▶ **Work to do**:
Copy out the listing from the line that contains "Click the euro symbol icon 271,563" through the end of the listing, with "euro" changed to "dollar" and everything else unchanged.
======== Given records ========
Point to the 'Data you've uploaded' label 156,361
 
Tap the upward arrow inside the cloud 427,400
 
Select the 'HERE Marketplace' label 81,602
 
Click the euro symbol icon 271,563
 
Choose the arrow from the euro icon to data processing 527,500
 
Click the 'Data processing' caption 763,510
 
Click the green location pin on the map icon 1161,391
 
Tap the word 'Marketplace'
========
▶ **Response to the task**:
Click the dollar symbol icon 271,563
 
Choose the arrow from the dollar icon to data processing 527,500
 
Click the 'Data processing' caption 763,510
 
Click the green location pin on the map icon 1161,391
 
Tap the word 'Marketplace'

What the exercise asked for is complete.